Without skipping anything, transcribe the listing that follows.

**GIVEN RECORDS:**
----------------------------------------

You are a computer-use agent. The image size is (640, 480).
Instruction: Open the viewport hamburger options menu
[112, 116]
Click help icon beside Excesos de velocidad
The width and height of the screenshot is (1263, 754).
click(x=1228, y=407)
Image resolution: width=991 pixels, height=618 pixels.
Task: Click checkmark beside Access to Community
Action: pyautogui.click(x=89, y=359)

----------------------------------------

**ANSWER BOX:**
You are a computer-use agent. The image size is (640, 480).
Instruction: Open the viewport hamburger options menu
[112, 116]
Click help icon beside Excesos de velocidad
The width and height of the screenshot is (1263, 754).
click(x=1228, y=407)
Image resolution: width=991 pixels, height=618 pixels.
Task: Click checkmark beside Access to Community
Action: pyautogui.click(x=89, y=359)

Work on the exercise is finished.